* _TASK TO CARRY OUT_
Copy out the data exactly as it appears, without a single image.

(Screenshot grounding data)
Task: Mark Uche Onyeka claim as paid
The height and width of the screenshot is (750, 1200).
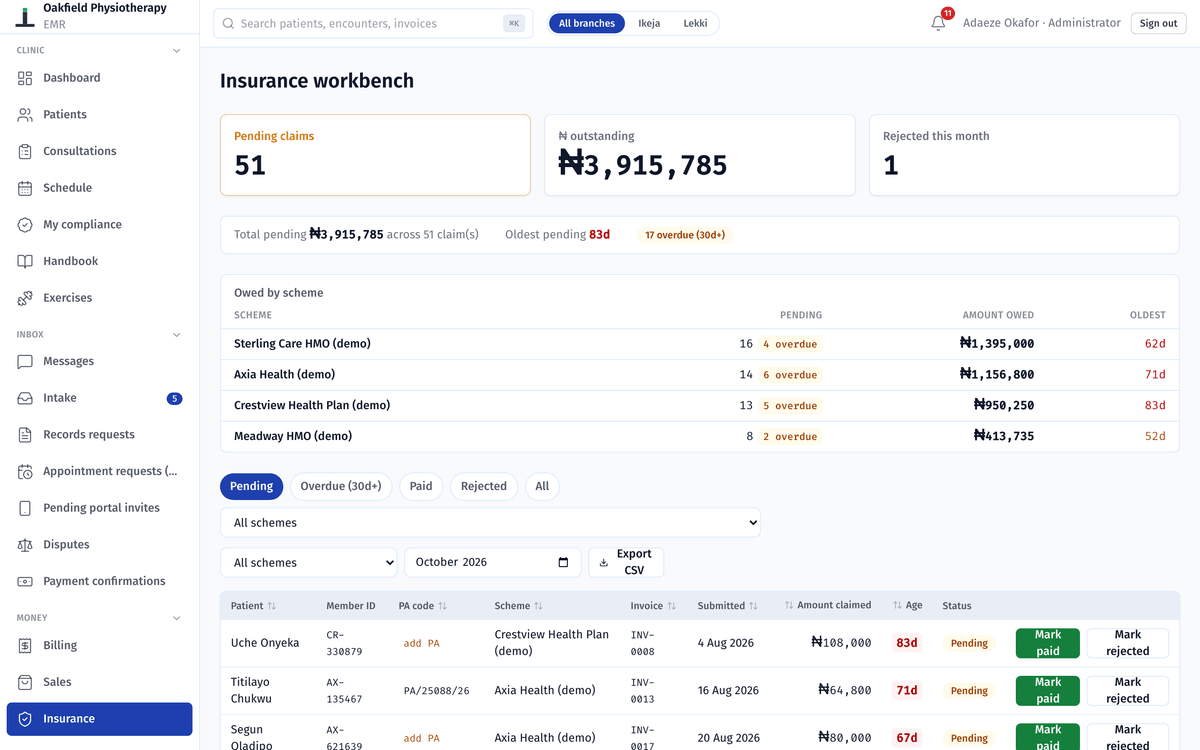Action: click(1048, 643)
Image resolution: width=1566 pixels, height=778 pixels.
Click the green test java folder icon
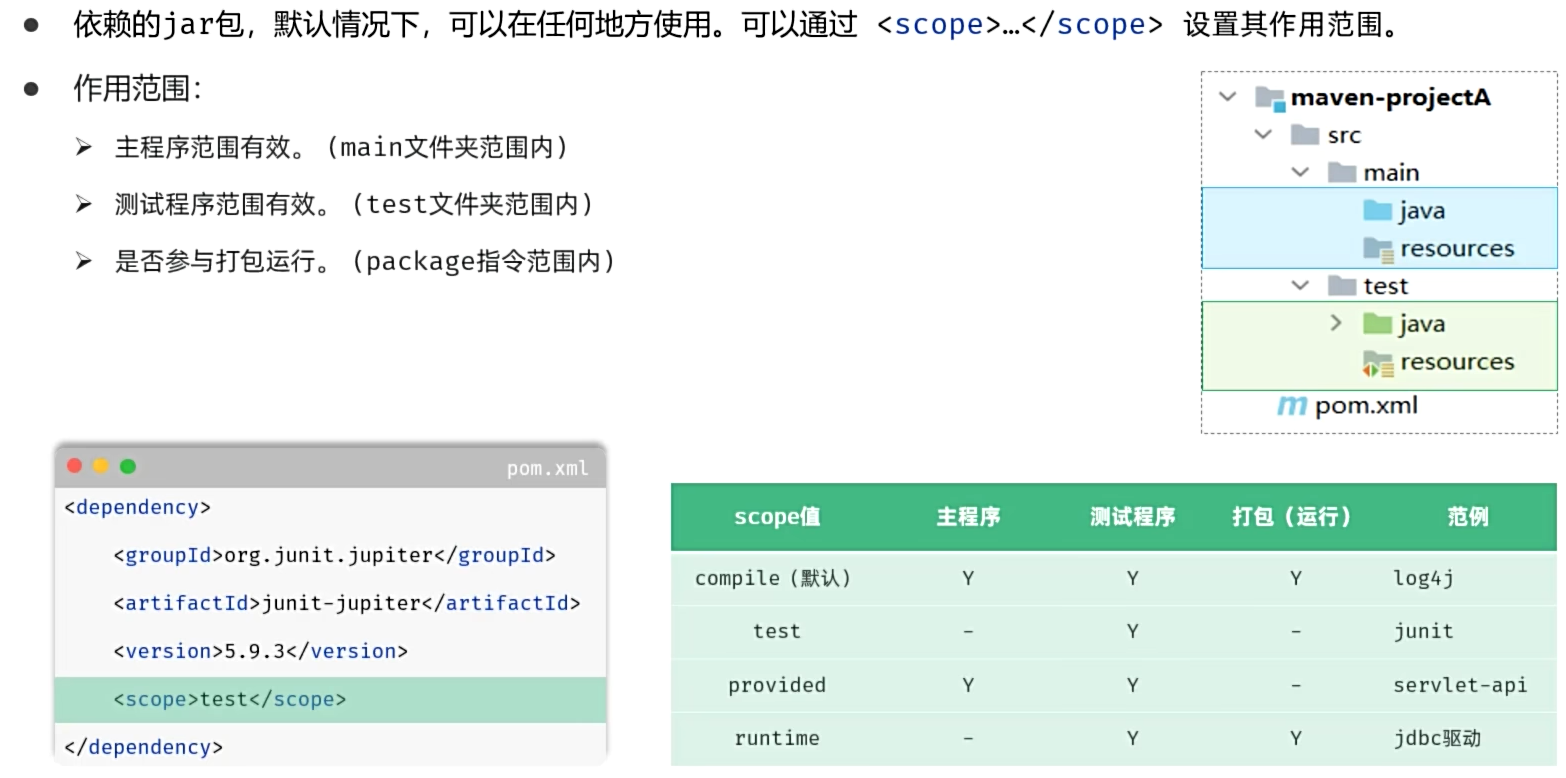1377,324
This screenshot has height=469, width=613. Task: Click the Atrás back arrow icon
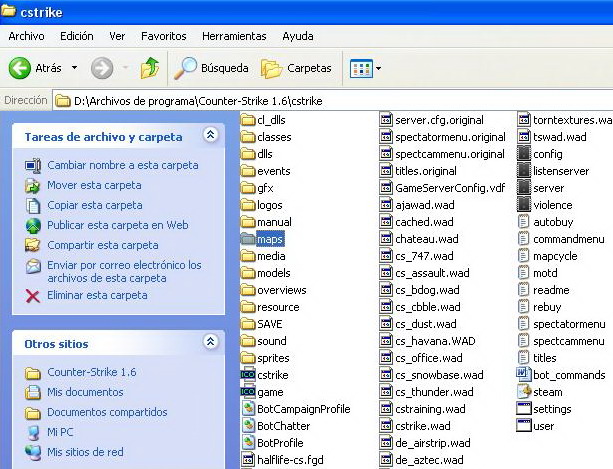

* _EXERCISE SOLUTION_
Task: Mark Uche Onyeka claim as paid
The height and width of the screenshot is (750, 1200).
Action: click(1048, 643)
Image resolution: width=1566 pixels, height=778 pixels.
Click the green test java folder icon
1377,324
This screenshot has height=469, width=613. Task: Click the Atrás back arrow icon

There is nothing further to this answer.